-- Prompt 1 --
Using the passage on smart guns, answer these questions:
(a) Which organization hosted the meeting in Seattle?
(b) Under the New Jersey legislation, within how many months after the first smart gun was sold anywhere in the United States would all new guns in New Jersey need smart-gun technology?
(c) How much R&D money did the Clinton Administration award to Smith & Wesson and FN?
-- Prompt 2 --
Reproduce the portion of the passage on smart guns that starts at "smart gun Smart-gun" and ends at "all such plans.".
-- Prompt 3 --
Carry on the passage on smart guns from the point where it stops.

-- Provided text --
######

I’m referring to a meeting this past week in Seattle, hosted by the Washington Technology Industry Association devoted to the issue of smart guns and featuring an appearance by Loretta Weinberg, the New Jersey State Senator who authored the nation’s first smart-gun legislation requiring all new guns in New Jersey to be equipped with smart-gun technology within 30 months after the first smart gun was sold anywhere in the United States. The countdown almost began last year when a gun shop in Maryland stocked a few models, but the owner yanked the guns off his shelf when the store was besieged by 2nd-Amendment terrorists who threatened to burn him down.

smart gun Smart-gun technology got started in a big way during the Clinton Administration which awarded $600,000 in R&D monies to Smith & Wesson and FN in return for undertaking research into the development of smart guns. These grants were the first step in a major investment in smart gun technology, with federal budget numbers as high as $10 million annually for research being bandied about. The only little problem was that the initial awards were announced in 2000 and an unforeseen event, a.k.a. the election of George W. Bush put a quick end to all such plans.

######

-- Raw data --
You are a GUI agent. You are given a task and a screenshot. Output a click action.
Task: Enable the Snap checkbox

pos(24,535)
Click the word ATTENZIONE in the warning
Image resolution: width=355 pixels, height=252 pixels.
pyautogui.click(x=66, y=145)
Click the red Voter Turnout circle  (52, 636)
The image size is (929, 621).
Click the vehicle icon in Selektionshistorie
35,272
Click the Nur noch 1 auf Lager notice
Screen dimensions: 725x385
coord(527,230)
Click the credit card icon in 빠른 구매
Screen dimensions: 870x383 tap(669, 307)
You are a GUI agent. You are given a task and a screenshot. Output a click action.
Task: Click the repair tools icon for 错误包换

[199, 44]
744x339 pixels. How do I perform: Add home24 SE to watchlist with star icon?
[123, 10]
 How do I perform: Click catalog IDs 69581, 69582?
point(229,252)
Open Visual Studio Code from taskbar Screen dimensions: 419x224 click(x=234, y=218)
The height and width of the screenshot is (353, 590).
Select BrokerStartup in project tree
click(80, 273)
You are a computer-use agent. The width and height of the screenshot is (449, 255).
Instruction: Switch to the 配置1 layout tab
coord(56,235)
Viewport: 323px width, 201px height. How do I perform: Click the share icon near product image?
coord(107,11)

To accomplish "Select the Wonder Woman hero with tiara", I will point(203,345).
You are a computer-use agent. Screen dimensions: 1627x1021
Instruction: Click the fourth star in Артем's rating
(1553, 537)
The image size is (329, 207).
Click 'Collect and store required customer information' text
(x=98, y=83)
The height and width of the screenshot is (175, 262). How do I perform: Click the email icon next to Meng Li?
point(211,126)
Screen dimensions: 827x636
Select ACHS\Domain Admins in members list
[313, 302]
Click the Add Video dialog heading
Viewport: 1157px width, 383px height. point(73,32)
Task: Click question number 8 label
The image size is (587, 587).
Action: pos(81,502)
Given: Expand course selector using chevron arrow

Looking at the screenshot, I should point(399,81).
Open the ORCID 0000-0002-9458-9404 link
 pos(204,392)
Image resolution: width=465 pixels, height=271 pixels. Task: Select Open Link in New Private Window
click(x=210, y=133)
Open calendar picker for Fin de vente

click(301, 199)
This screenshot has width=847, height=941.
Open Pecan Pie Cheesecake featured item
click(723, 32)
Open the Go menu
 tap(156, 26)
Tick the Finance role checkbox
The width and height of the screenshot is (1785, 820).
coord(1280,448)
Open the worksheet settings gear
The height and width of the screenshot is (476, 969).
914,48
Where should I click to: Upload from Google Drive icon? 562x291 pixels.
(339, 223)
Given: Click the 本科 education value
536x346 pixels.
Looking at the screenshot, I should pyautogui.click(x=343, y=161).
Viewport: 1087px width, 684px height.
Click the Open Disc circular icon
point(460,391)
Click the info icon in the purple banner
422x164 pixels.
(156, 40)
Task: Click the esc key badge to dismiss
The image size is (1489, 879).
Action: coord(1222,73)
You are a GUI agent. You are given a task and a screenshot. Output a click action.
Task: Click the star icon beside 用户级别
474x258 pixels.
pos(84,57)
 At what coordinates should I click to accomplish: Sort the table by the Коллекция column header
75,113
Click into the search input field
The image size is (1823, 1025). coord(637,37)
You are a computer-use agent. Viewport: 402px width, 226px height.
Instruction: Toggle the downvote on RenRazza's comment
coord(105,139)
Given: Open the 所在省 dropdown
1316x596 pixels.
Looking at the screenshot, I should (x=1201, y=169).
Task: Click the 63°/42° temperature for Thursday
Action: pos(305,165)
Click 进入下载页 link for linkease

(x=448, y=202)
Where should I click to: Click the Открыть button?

######

-- Exercise result 1 --
(a) The Washington Technology Industry Association
(b) 30 months
(c) $600,000

-- Exercise result 2 --
smart gun Smart-gun technology got started in a big way during the Clinton Administration which awarded $600,000 in R&D monies to Smith & Wesson and FN in return for undertaking research into the development of smart guns. These grants were the first step in a major investment in smart gun technology, with federal budget numbers as high as $10 million annually for research being bandied about. The only little problem was that the initial awards were announced in 2000 and an unforeseen event, a.k.a. the election of George W. Bush put a quick end to all such plans.

-- Exercise result 3 --
So here we are in the waning days of another President who should be extremely friendly to the idea of smart guns, but he has no money to give out to anyone for anything related to guns, and it was clear from comments at the Seattle smart-gun conference that nobody else has any real money to fork over either for research or for moving such products into the consumer market which is where the real test of this technology would have to take place. The conference host, the Washington Technology Industry Association, has certainly seen its share of new, electronic innovations over the years. After all, Seattle is a hop, skip and jump from Redmond, and I don’t have to tell you the name of a little hi-tech company that just happens to be located up there.

The folks who met in Seattle, while supportive of smart guns, were not unsparing in their concerns about possible technical and legal problems that such technology represents. To begin, there is the simple issue of whether or not the technology actually works, and while there are several smart guns that allegedly have been tested under real-life conditions, even smart-gun proponents like King County Sheriff John Urquhart voiced concerns at the conference about whether he could trust this and other electronic gun accessories to operate in ways that would not impede the overall effectiveness of a police officer’s gun.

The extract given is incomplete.